Now, we have a litmus test to resolve this debate between Israel and her “human rights” critics, a way to determine whether it’s concern for the victim or hostility to the perceived victimizer. For more than two years a civil war has wracked Israel’s neighbor, Syria. There we find “violations of human rights” besides which even the worst Israeli violations pale. There in two years more people have been killed than in 65 years of Arab-Israeli wars, far more civilians have been killed and more than double the number of refugees have been driven out in a Naqba (catastrophe) of immense proportions. Both sides of the conflict have shown not just contempt for civilians’ lives, but even targeted civilians. They are unquestionably guilty of “war crimes… and even crimes against humanity.”
Anyone with genuine concerns for the hundreds of thousands killed, maimed, murdered and raped, driven from their homes, left to die, would surely see this as a far greater “humanitarian catastrophe” for the poor Syrians, than any momentary crisis the Israelis have caused in their short military operations.

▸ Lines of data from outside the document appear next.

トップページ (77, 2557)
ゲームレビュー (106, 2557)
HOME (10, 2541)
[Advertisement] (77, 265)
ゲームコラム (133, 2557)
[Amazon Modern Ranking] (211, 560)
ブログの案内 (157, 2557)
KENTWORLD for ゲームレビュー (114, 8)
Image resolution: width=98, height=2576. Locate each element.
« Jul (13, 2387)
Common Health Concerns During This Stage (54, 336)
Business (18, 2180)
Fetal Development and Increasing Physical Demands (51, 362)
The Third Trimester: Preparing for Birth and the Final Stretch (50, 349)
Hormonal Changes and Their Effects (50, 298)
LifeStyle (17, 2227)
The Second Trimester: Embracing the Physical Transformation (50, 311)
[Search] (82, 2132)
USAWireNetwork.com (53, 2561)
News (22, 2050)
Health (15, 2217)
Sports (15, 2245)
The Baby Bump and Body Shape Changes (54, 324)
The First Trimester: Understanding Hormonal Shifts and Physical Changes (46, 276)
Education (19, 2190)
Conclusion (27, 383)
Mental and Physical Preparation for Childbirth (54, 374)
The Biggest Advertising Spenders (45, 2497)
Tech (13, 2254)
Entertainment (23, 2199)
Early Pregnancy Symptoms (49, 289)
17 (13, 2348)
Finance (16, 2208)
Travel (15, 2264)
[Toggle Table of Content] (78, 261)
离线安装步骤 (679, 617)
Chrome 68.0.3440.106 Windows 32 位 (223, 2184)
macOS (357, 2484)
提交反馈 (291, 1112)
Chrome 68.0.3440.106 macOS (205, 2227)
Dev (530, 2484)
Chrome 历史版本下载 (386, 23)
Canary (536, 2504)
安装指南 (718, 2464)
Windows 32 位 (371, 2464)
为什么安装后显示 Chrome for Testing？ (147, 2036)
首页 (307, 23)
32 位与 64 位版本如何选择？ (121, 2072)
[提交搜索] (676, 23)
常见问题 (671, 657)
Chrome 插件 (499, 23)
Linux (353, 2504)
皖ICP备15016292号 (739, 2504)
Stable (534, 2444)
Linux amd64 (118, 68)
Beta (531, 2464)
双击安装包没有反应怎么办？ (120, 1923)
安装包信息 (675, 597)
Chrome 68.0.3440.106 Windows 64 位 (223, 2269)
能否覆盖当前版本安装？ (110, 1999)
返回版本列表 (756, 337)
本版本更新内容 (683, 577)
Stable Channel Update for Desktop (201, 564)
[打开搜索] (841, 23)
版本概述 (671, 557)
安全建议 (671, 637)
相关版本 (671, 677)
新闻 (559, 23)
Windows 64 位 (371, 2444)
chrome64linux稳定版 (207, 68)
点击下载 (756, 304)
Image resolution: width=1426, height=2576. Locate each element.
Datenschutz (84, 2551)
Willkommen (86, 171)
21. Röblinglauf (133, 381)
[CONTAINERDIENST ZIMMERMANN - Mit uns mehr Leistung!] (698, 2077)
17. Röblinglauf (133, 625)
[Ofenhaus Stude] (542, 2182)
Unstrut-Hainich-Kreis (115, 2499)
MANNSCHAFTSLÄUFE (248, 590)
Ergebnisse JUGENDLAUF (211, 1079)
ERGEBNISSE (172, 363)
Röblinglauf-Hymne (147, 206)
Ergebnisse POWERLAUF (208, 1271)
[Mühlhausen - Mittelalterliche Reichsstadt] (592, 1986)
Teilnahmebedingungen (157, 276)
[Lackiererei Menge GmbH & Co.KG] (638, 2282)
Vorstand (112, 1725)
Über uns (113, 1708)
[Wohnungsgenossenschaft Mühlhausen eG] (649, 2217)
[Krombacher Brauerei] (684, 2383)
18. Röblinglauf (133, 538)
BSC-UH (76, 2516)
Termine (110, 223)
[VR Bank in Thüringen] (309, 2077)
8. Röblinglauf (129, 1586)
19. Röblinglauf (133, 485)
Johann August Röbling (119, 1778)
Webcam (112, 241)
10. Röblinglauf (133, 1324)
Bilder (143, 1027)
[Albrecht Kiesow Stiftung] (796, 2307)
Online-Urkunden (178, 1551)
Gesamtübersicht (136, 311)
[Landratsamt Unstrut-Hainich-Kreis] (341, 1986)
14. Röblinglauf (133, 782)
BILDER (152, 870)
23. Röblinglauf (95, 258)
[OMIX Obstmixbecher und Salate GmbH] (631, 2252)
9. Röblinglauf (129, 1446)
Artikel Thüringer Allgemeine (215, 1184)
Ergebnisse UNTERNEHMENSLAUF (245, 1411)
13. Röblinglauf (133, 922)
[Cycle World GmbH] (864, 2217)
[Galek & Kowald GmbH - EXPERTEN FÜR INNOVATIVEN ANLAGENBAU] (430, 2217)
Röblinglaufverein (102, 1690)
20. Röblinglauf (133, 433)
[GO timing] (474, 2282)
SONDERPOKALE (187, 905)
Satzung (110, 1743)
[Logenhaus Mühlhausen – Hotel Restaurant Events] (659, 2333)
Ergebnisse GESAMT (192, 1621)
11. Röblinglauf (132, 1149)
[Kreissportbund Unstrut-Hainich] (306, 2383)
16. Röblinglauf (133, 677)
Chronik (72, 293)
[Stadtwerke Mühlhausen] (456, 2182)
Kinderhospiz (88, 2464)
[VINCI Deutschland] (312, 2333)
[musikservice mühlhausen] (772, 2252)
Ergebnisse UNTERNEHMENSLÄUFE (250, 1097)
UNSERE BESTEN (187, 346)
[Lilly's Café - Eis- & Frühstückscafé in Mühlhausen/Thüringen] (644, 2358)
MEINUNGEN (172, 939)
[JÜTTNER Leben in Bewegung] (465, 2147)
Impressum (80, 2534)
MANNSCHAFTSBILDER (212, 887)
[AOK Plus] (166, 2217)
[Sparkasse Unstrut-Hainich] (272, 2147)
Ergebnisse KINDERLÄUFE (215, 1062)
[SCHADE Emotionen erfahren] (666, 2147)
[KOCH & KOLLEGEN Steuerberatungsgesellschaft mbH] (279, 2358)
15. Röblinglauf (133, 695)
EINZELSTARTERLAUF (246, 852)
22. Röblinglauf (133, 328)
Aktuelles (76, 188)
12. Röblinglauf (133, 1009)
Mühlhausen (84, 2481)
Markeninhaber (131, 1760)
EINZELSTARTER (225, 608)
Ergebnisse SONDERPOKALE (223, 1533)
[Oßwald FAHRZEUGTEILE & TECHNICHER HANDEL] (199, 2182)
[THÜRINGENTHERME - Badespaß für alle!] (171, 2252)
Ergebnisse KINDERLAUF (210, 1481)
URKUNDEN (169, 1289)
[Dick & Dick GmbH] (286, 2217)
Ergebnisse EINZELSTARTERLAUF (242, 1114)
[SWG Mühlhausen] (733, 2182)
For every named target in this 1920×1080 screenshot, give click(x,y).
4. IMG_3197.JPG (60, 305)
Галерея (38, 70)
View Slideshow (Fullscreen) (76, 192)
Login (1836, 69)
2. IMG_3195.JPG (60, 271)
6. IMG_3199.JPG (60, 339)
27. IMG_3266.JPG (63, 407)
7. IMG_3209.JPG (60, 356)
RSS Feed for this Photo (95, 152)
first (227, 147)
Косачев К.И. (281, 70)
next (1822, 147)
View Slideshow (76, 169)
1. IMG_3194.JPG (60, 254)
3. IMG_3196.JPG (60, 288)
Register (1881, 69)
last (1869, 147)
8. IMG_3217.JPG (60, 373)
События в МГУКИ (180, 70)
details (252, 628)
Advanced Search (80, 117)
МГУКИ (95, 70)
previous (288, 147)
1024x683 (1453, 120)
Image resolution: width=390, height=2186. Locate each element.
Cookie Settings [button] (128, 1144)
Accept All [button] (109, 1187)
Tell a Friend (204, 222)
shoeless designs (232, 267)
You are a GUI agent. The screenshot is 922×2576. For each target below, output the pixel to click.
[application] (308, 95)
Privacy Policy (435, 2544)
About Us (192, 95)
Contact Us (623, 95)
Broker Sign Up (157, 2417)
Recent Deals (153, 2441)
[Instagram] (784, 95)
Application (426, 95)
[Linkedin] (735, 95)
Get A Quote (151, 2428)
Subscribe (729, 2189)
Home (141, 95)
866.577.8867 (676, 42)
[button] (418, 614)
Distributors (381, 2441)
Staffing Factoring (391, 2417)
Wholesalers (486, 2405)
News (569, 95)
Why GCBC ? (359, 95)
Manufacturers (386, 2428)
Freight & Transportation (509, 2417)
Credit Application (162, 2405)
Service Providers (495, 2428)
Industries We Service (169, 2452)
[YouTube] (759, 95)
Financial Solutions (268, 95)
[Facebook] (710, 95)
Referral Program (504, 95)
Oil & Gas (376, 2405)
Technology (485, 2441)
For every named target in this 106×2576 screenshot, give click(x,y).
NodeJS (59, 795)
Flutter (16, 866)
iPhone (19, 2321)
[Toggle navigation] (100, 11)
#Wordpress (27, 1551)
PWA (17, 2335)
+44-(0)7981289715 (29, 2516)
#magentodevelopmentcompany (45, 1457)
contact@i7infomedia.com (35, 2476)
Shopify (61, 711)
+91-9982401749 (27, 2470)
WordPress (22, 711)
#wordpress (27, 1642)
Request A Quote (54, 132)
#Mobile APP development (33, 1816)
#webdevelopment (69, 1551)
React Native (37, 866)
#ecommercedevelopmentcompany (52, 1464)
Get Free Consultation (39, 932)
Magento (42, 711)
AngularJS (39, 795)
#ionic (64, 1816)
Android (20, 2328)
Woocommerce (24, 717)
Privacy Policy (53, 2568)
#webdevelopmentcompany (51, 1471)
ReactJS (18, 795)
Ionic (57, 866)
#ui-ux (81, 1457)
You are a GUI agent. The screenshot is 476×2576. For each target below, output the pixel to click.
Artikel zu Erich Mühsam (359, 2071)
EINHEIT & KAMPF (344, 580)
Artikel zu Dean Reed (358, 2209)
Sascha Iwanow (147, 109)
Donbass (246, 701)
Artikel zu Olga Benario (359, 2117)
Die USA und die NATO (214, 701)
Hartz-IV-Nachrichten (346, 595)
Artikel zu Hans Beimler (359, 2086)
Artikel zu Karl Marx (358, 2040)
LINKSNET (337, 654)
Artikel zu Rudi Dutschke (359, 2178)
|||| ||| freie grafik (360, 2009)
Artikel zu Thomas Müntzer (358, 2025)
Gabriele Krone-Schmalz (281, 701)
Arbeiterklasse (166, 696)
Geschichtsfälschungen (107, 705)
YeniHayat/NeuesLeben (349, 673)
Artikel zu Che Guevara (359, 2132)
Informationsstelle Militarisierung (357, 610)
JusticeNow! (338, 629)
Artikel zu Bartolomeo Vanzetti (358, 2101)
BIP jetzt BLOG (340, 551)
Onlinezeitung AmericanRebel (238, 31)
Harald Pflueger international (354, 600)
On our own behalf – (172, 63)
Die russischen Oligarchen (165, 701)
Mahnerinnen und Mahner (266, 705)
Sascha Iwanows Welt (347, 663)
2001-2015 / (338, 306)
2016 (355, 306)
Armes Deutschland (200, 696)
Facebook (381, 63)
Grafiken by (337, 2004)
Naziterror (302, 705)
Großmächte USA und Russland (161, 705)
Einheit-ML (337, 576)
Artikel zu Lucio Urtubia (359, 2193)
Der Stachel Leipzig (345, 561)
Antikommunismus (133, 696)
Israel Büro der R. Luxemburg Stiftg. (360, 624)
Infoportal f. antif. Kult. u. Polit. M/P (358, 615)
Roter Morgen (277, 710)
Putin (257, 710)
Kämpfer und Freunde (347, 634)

All but the Syrians in all but the most protected pockets of the land today would consider life in Gaza or the West Bank an immeasurable improvement over the terror that rules their land and their lives.And yet, in comparison with the “flotillas” of human rights activists eager to shield Palestinians from Israelis, we somehow find little compassion expressed for Syrians, much less activists putting their bodies on the line, to protect Syrian civilians. Could it be that their empathy for Arabs who are the victims of Arabs, no matter how severe the victimization, are less meaningful to them than Arabs who are victims of Israelis, no matter how trivial?
This suggests that the human rights community, at least those who are sincere members of it need to examine and reexamine themselves and their motivations. They need to ask themselves if their agenda has not been hijacked by people with an obsession over blackening Israel’s face, who have abused the language of human rights and the denunciations of its violations, not out of some over-zealous but understandable humane concern for those who suffer, but rather motivated by a political agenda which may well be both dishonest and hypocritical, and which has blinded the global community to far more serious problems than those of Israel, one of the most highly self-regulating countries on the planet. Declining to do so would constitute a double failure and a double loss to the world: it would be a tragedy for the people who are literally dying for help in Syria and Jordan and Lebanon and Turkey (and elsewhere in the world, like Sudan), and it would strengthen the cynical and manipulative abuse human rights and weaken the noble, respectful, and moral effort to establish and defend them around the world. Let the many human rights organizations who have done so much to battle, delegitimize, and criticize Israel, start giving just some of their time to Syria a people so eager and desperate for help. Let them give the Syrians a moment, let this be the moment of truth.